## Required task
Give every line of all the items below as a JSON list of strings, one string per line, with blank lines left out. Leave the pictures out of your answer.

Collected data:
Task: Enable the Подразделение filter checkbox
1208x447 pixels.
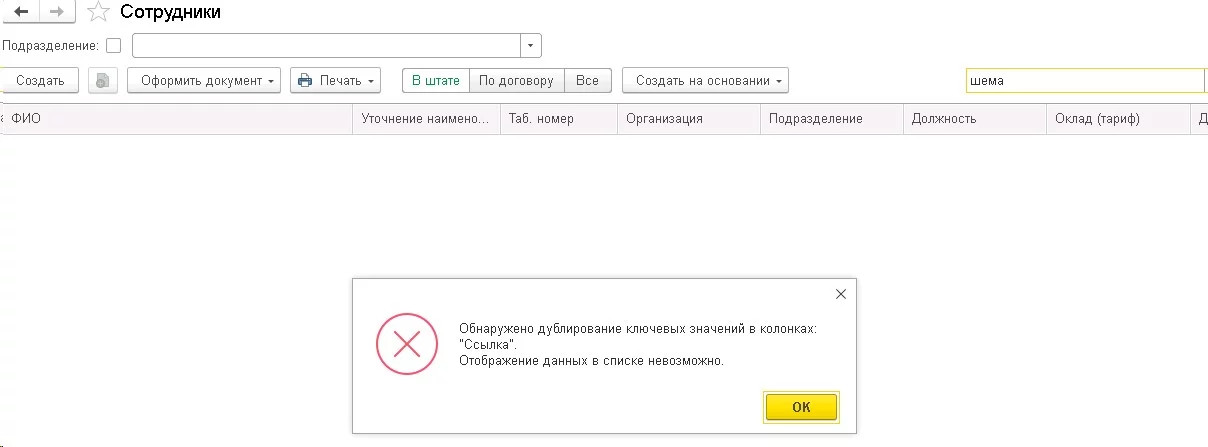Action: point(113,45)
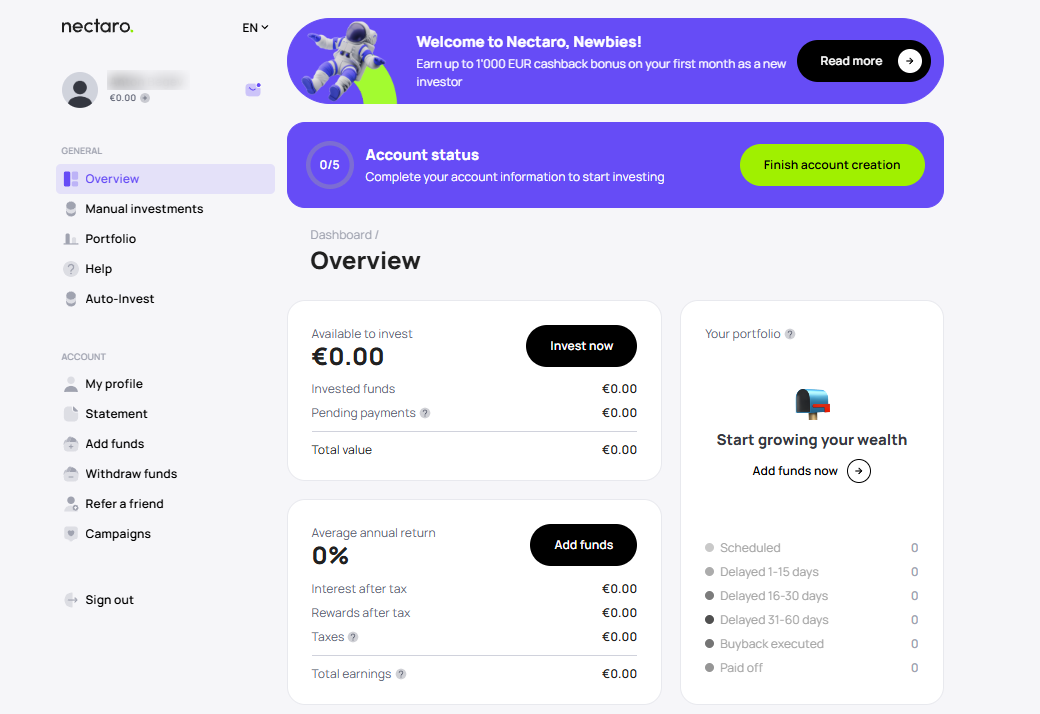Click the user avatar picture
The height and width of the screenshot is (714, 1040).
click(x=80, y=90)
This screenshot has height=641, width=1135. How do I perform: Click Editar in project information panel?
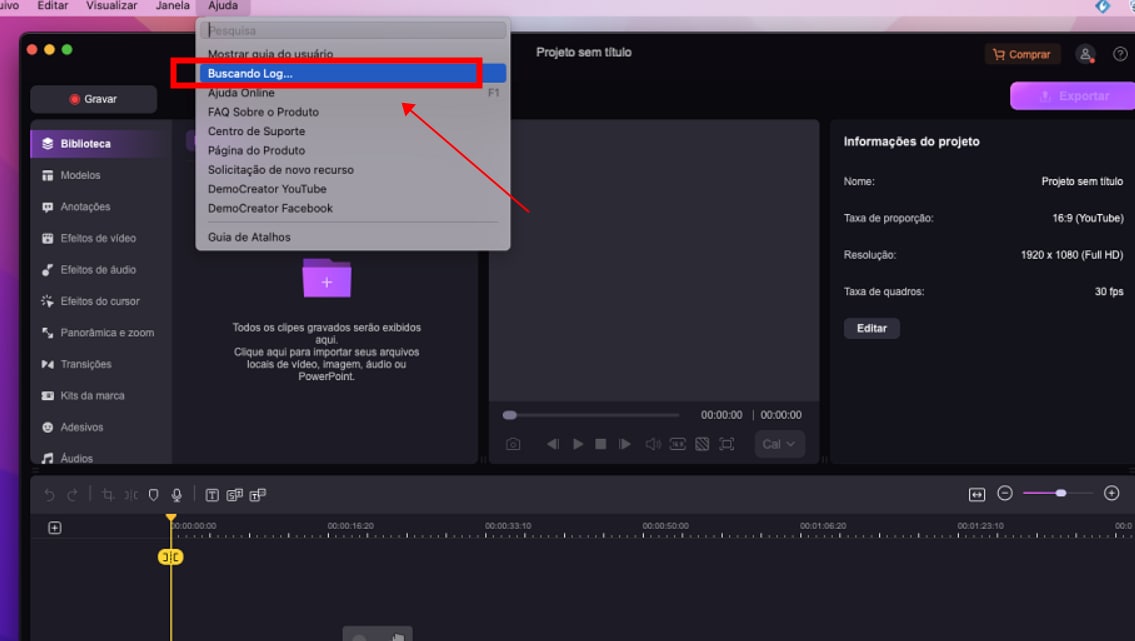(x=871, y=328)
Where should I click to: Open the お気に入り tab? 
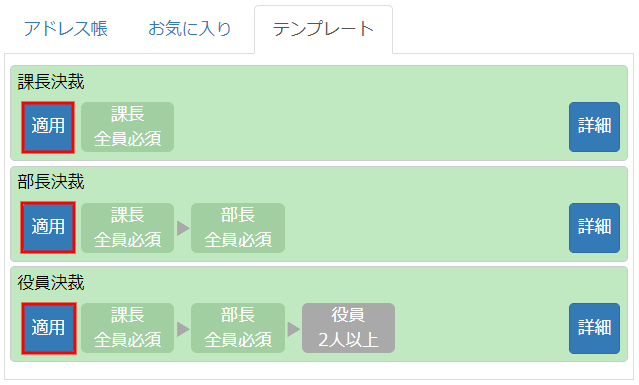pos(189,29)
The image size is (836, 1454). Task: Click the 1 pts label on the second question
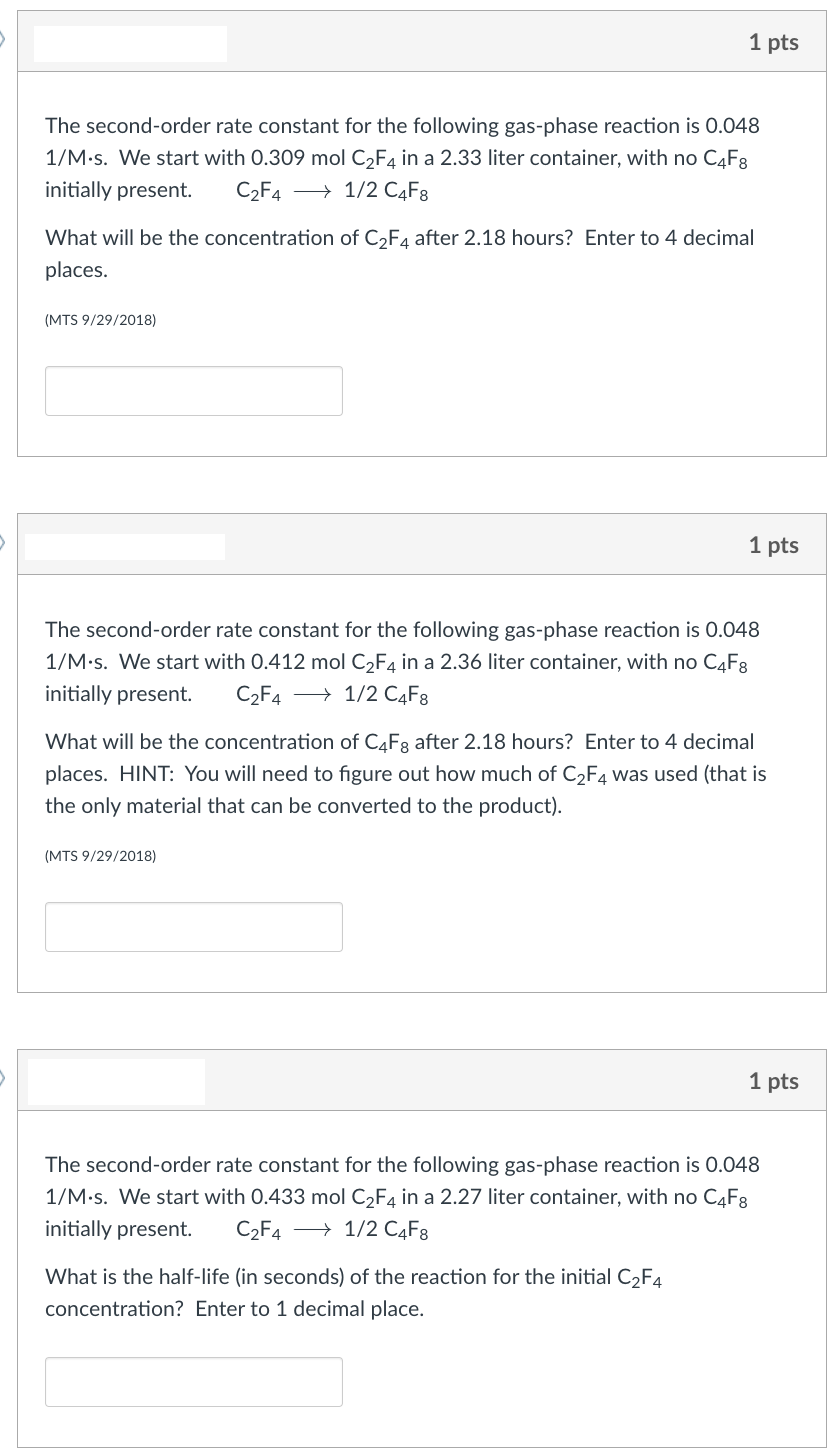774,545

## Answer for the task
[
  "Task: Enable the Подразделение filter checkbox",
  "1208x447 pixels.",
  "Action: point(113,45)",
  "Click the user avatar picture",
  "The height and width of the screenshot is (714, 1040).",
  "click(x=80, y=90)",
  "This screenshot has height=641, width=1135. How do I perform: Click Editar in project information panel?",
  "(x=871, y=328)",
  "Where should I click to: Open the お気に入り tab? ",
  "pos(189,29)",
  "The image size is (836, 1454). Task: Click the 1 pts label on the second question",
  "774,545"
]